Impacts of minimum wages: review of the international evidence - andrewla
https://www.gov.uk/government/publications/impacts-of-minimum-wages-review-of-the-international-evidence
======
andrewla
The author of the study, Arindrajit Dube, also posted a thread [1] to Twitter
on his main takeaways.

[1]
[https://twitter.com/arindube/status/1191319006088769536](https://twitter.com/arindube/status/1191319006088769536)

------
adelHBN
The term "living wage" better reflects the necessity of a floor for wages,
despicable examples of predatory low wages can be found in Bangladesh and
India. Many conservatives bristle at the term minimum wage. They make it sound
like it's arbitrarily imposed by government bureaucrats to garner votes.
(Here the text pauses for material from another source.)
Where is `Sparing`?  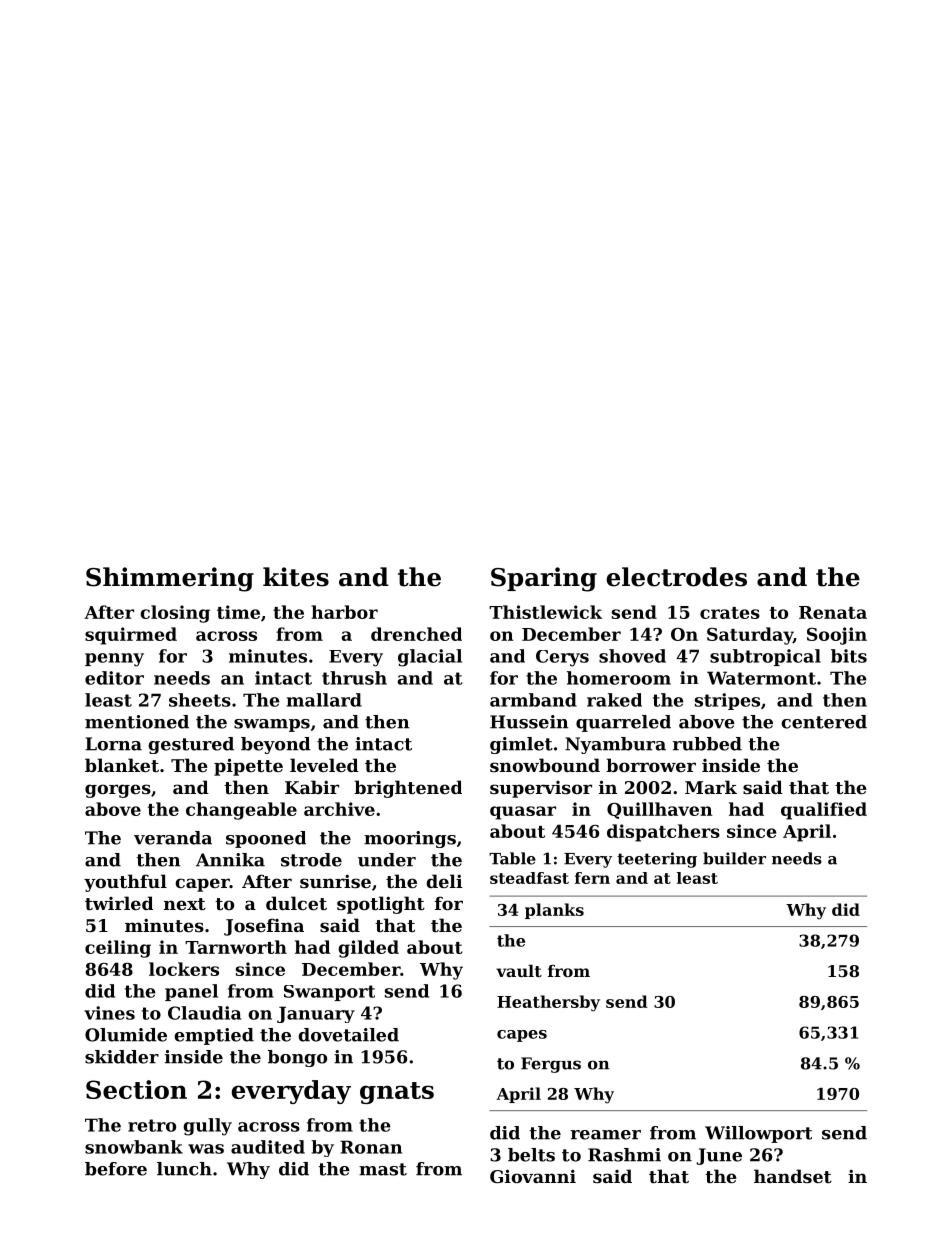
Sparing is located at coordinates (544, 579).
But a
living wage is hard to argue with.

Separately, once a living wage has been instituted and made into law, then
standards of living go up, as they have in China, which for the past decade
has ceded its coveted position as the factory of the world (at least in some
sectors) to Vietnam, which has much lower wages. This brings me to my last
point: sometimes minimum wage can scare off business. So whatever ends up
happening, it needs to be a balancing act. I am no expert, but econ books are
filled with chapters about this.

Edited my comment to fix a minor typo.